- **Parts of the exercise**:
A: In the comment thread about Odin's allocators, which procedures will require an explicit allocator to be passed?
B: Decide whether each statement agrees with the comment thread about Odin's allocators. Answer yes or no and quote the deciding words of the thread. (i) Vulkan requires a non-null allocator in every function call. (ii) Odin is dropping the allocator from implicit context in all of its APIs. (iii) One reply points out that even malloc has overhead.
C: Carry on the comment thread about Odin's allocators from where it stops.

═══ Text excerpt ═══

Comment by MangoToupe

15 hours ago

Odin claims to be pragmatic (what language doesn't lol) but "All procedures that returned allocated memory will require an explicit allocator to be passed". Charitably, is this aimed at c/zig heads?

> All procedures that returned allocated memory will require an explicit allocator to be passed

All procedures in core/os. Odin isn't removing the allocator from implicit context in the rest of its APIs.

I'm guessing it's aimed at game development since Vulkan has a similar pattern in every function call (although optional, the driver does it's own allocation if you pass null).

  • That's a pretty heavyweight pattern. Wouldn't dynamic scope be better?

    • As another commenter wrote "how do you allocate memory without an allocator?"

      Even `malloc` has overhead.

      > Wouldn't dynamic scope be better?

      Dynamic scope would likely be heavier than what Odin has, since it'd require the language itself to keep track of this - and to an extent Odin does do this already with `context.allocator`, it just provides an escape hatch when you need something allocated in a specific way.

═══ Material provided ═══

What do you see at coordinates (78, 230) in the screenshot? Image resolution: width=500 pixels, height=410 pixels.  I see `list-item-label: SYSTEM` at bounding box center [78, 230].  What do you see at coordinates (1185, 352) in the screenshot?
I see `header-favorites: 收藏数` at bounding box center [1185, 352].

═══

- **Written responses**:
A: All procedures in core/os that return allocated memory.

B:
(i) No: "although optional, the driver does it's own allocation if you pass null"
(ii) No: "Odin isn't removing the allocator from implicit context in the rest of its APIs."
(iii) Yes: "Even `malloc` has overhead."

C:
      Then again, Odin is not a high level scripting language like Python or JavaScript - even the most bloated abstractions in Odin will run like smooth butter compared to those languages. When comparing to C/Rust/Zig, yeah fair, we'll need to bring out the benchmarks.

      4 replies →

How do you allocate memory without an allocator?

  • The usual thing for languages is to provide a global allocator. That's what C's malloc is doing for example. We're not asked to specify the allocator, it's provided by the language runtime so it's implied everywhere.

    In standalone C, or Rust's no_std, there is no allocator provided, but most people aren't writing bare metal software.

    • That creates problems when you need to use multiple allocators. IMO allowing an allocator to be specified is a superior design.